## Work instruction
Repeat only what appears from the line containing "Click the library icon beside Selenide" through the last line of the listing below, exactly as written.

## Data for review
***

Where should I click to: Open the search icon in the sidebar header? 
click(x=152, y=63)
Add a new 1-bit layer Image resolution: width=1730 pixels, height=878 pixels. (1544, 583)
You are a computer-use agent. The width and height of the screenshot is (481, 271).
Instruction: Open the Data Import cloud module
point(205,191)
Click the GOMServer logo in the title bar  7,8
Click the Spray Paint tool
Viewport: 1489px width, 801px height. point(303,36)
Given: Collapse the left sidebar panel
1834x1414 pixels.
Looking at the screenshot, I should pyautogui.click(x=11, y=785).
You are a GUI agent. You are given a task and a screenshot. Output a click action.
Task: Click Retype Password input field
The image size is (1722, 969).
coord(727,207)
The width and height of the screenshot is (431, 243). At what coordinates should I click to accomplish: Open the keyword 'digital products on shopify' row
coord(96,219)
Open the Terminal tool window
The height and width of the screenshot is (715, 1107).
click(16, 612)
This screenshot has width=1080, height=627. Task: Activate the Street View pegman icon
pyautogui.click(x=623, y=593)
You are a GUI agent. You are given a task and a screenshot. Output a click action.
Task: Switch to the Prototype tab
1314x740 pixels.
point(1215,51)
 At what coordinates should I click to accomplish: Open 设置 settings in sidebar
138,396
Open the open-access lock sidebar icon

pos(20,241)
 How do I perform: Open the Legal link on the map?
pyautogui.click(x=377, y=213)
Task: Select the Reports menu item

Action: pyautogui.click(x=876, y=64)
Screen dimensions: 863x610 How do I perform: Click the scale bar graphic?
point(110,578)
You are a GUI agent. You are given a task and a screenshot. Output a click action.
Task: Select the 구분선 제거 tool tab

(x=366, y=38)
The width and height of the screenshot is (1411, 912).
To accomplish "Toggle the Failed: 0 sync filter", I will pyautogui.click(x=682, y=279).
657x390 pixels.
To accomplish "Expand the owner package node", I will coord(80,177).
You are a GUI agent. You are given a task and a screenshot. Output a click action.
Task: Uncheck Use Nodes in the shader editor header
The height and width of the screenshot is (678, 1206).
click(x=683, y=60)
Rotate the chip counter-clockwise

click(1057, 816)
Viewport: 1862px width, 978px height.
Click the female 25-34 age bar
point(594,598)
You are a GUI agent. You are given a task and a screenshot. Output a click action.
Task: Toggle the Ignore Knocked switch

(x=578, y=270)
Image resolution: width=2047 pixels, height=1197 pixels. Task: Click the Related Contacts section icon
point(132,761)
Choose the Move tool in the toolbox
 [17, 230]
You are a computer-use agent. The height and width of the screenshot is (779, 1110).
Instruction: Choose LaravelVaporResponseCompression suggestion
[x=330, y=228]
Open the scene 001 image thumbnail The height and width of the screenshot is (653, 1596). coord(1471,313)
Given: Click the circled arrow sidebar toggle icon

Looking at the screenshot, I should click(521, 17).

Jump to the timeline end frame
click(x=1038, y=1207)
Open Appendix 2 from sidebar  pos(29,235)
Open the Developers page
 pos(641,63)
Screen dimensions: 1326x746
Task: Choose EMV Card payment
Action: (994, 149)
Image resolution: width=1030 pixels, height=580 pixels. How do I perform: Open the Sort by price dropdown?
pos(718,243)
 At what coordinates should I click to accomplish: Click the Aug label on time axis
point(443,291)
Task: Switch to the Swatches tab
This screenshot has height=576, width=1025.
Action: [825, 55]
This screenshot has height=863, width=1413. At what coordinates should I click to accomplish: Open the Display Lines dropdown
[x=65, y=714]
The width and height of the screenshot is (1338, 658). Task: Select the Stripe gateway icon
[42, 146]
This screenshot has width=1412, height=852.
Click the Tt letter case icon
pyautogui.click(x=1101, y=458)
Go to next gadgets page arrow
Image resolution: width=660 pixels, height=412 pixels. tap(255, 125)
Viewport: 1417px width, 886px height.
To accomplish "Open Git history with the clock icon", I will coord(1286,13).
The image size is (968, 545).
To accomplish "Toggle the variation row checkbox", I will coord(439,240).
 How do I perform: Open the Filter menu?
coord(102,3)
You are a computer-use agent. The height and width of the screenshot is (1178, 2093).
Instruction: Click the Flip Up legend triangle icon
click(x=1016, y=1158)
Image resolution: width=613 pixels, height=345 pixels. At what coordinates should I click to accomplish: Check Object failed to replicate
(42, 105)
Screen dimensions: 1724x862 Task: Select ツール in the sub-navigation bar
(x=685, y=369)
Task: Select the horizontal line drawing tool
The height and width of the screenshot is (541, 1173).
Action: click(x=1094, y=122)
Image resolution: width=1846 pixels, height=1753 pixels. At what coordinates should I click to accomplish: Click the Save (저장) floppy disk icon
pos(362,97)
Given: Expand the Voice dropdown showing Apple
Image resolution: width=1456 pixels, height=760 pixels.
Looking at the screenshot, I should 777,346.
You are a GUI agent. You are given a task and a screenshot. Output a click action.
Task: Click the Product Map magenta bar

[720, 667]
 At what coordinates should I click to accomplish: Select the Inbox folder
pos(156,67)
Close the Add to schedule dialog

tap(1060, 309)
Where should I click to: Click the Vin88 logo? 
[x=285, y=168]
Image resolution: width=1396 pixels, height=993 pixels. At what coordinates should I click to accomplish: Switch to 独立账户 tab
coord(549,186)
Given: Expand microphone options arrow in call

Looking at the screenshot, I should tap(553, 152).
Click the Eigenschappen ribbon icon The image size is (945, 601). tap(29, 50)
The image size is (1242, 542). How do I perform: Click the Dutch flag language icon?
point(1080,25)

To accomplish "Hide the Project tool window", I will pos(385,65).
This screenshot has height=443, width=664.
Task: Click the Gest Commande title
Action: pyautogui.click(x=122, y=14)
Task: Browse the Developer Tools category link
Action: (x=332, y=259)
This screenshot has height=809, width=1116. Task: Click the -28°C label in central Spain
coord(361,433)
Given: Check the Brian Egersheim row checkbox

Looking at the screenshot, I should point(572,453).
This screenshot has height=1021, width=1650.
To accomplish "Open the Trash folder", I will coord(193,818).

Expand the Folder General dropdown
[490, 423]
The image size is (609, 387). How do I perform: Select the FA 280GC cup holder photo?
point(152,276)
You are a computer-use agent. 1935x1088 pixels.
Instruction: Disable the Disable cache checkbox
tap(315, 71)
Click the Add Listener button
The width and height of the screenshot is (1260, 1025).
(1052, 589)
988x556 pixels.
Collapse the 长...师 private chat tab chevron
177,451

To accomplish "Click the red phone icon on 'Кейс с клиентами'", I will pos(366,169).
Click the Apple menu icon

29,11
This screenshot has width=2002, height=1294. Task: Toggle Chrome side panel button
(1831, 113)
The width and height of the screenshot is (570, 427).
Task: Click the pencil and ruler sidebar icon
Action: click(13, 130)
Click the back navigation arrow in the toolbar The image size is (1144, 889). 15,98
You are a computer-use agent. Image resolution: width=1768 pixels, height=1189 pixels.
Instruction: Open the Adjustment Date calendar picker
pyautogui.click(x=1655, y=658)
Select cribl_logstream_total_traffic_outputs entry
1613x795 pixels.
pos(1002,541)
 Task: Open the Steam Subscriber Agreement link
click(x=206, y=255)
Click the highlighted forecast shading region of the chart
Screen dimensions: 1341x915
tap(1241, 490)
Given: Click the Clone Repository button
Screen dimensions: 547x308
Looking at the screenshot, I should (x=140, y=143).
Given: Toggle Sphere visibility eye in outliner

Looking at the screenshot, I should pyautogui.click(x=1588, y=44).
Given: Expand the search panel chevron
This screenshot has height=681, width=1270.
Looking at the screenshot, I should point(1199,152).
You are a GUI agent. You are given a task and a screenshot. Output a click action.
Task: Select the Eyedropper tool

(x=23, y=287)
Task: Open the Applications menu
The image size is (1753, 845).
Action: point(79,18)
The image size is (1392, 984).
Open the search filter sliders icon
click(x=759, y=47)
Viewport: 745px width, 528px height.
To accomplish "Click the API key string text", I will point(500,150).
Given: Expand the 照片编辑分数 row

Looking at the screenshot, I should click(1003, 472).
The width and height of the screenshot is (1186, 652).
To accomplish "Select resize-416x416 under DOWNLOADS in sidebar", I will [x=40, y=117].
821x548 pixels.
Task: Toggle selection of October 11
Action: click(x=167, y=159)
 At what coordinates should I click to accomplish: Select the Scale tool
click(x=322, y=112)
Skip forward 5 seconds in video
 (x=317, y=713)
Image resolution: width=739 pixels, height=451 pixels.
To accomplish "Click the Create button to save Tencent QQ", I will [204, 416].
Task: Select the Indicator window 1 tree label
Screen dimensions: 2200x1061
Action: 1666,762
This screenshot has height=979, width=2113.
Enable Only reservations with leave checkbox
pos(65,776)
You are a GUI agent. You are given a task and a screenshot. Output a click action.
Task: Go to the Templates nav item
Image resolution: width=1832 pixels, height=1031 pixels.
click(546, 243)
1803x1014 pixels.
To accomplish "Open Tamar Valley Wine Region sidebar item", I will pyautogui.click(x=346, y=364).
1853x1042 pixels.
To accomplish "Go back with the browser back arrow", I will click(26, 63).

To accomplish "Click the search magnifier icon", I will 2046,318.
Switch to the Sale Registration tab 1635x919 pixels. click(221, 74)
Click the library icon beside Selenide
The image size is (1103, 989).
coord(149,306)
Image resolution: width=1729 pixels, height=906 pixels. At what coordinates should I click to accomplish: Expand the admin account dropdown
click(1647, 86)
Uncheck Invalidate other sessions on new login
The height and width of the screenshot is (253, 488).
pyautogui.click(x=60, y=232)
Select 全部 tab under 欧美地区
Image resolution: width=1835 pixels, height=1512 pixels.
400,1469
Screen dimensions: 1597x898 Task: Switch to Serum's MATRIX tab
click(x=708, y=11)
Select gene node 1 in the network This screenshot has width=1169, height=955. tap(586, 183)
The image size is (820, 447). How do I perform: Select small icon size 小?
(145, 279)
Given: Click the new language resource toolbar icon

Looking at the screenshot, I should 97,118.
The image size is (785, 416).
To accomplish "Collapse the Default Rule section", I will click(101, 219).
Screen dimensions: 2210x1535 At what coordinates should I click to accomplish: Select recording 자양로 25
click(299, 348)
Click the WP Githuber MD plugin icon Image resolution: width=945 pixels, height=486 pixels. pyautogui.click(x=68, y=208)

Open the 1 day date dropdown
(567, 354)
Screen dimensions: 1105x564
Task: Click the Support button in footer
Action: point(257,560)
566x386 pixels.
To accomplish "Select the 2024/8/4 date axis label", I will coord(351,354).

***

## Answer for the task
Click the library icon beside Selenide
The image size is (1103, 989).
coord(149,306)
Image resolution: width=1729 pixels, height=906 pixels. At what coordinates should I click to accomplish: Expand the admin account dropdown
click(1647, 86)
Uncheck Invalidate other sessions on new login
The height and width of the screenshot is (253, 488).
pyautogui.click(x=60, y=232)
Select 全部 tab under 欧美地区
Image resolution: width=1835 pixels, height=1512 pixels.
400,1469
Screen dimensions: 1597x898 Task: Switch to Serum's MATRIX tab
click(x=708, y=11)
Select gene node 1 in the network This screenshot has width=1169, height=955. tap(586, 183)
The image size is (820, 447). How do I perform: Select small icon size 小?
(145, 279)
Given: Click the new language resource toolbar icon

Looking at the screenshot, I should 97,118.
The image size is (785, 416).
To accomplish "Collapse the Default Rule section", I will click(101, 219).
Screen dimensions: 2210x1535 At what coordinates should I click to accomplish: Select recording 자양로 25
click(299, 348)
Click the WP Githuber MD plugin icon Image resolution: width=945 pixels, height=486 pixels. pyautogui.click(x=68, y=208)

Open the 1 day date dropdown
(567, 354)
Screen dimensions: 1105x564
Task: Click the Support button in footer
Action: point(257,560)
566x386 pixels.
To accomplish "Select the 2024/8/4 date axis label", I will coord(351,354).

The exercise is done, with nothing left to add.